Recently I have been thinking about how we choose to use language and how easy it is to fall into a pattern of using negative or passive aggressive language in our daily conversations.

Is your choice of words and use of language in everyday conversation helping or hindering you, how you are perceived and how you feel?

Let me give you an example — this morning while watching an interview on the news, the interviewee was questioned and responded with “Look, what I said is….”. This, combined with the tone of delivery came across as very aggressive, and really meaning “Don’t question my judgement…”

Another English language favourite of mine is “With all due respect” — having worked overseas I often had to explain the veiled meaning of this to non-native English speaking colleagues, much to their horror. It’s actually quite a disrespectful way of brushing aside other people’s ideas!

For those of you who have read some of my previous articles, you will know that I’m a fan of developing resilience in life, and I’ve observed that choice of words and language can have a massive impact on your personal wellbeing and other’s perception of you.

How often do you start a sentence with “I’m sorry…..”, for example “I’m sorry that I’m late”, or “I’m sorry, I have to leave”?

Restructure your language and choice of words to save your apologies for the times that they will really be needed and heartfelt and you will soon start to notice a difference. Taking a positive outlook, “I’m sorry that I’m late” could be restructured to “Thank you for waiting for me, I got held up”. Rather than apologising to the other person, you are thanking them for waiting, essentially the same but a much more positive, uplifting sentence.

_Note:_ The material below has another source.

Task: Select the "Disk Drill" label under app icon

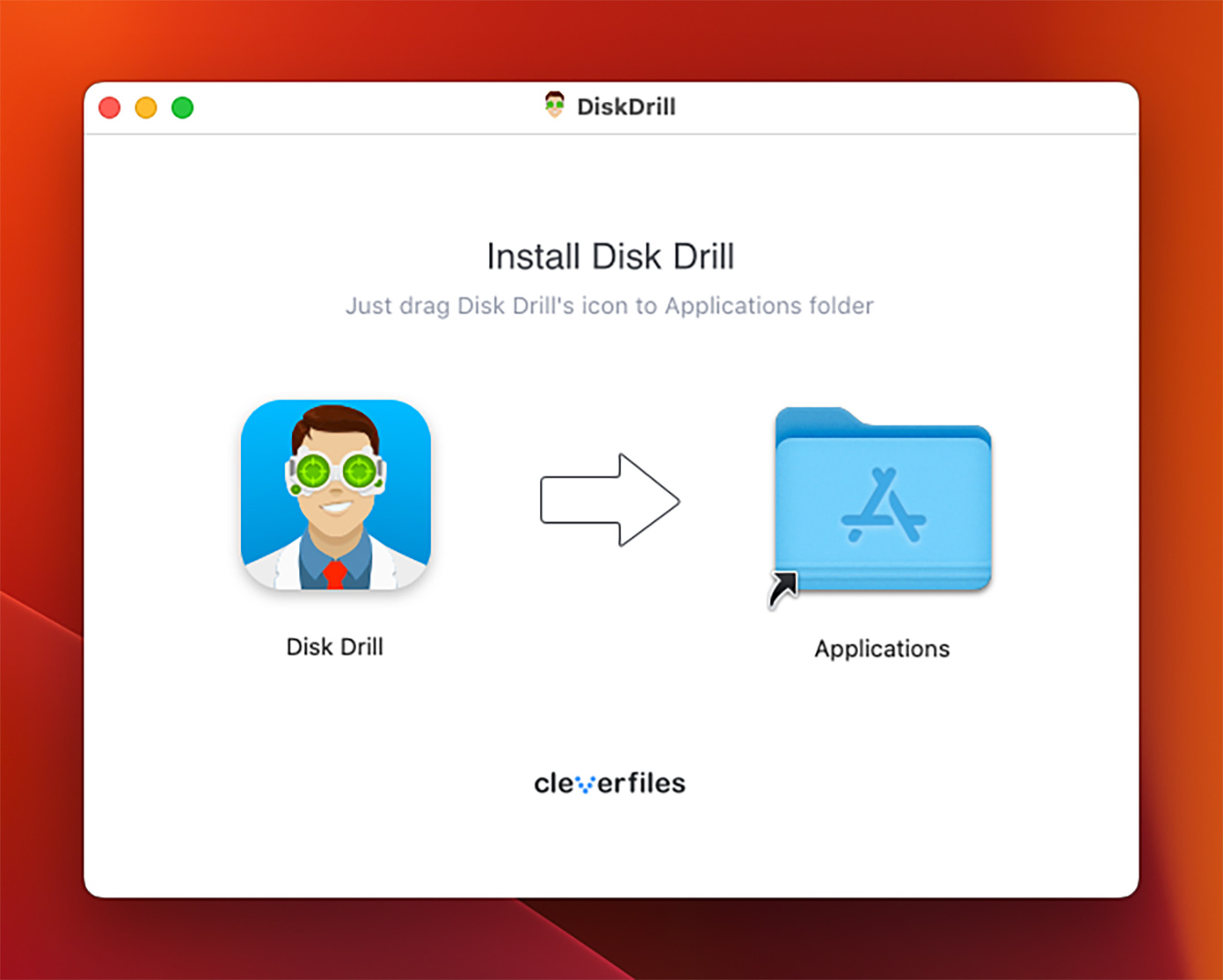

Another favourite is the “yes, but…” — this is a basic acknowledgement, rapidly followed by a negative rebuttal, which sets the tone for a less positive conversation.

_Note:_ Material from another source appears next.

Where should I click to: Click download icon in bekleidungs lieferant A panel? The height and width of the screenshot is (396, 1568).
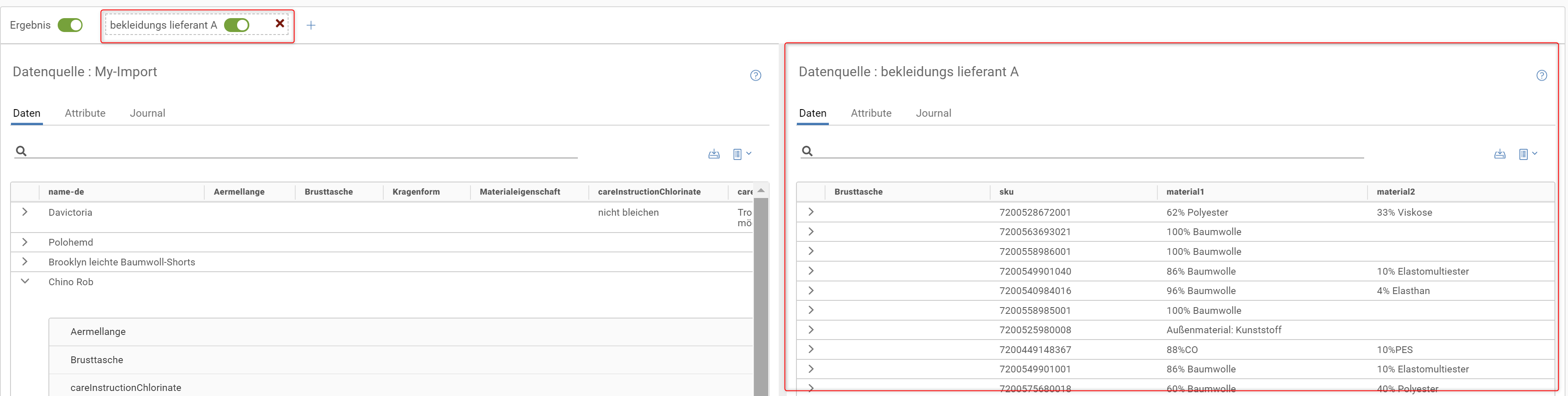(x=1500, y=154)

Reframing your response to “yes, and…” opens up the conversation and makes the person you are in conversation with feel more engaged. It will also leave you feeling more positive and energised.

Using “but” delivers a very negative, closing word, whereas using “and” instead acknowledges the situation and gives room to explore other options in a positive way. As an example, here are two identical conversations:

  1. Are you looking forward to Christmas? Yes, but I have my family visiting for a week!
  2. Are you looking forward to Christmas? Yes, and I have my family visiting for a week!

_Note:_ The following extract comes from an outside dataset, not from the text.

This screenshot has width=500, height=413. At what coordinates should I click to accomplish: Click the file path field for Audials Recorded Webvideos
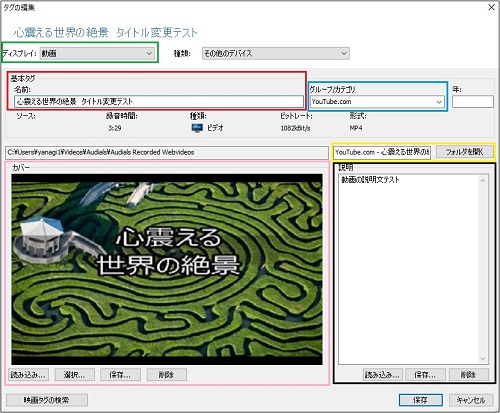[167, 152]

Use of “and” in this simple sentence has a profound impact on how the conversation is received, it invites a more positive, enquiring dialogue.

With practice and a conscious effort to alter your choice of words, you can have a really profound impact on your personal wellbeing, how you are perceived by others and your outlook on life.

Why not practice this over the holidays and start 2017 in a positive and energised way?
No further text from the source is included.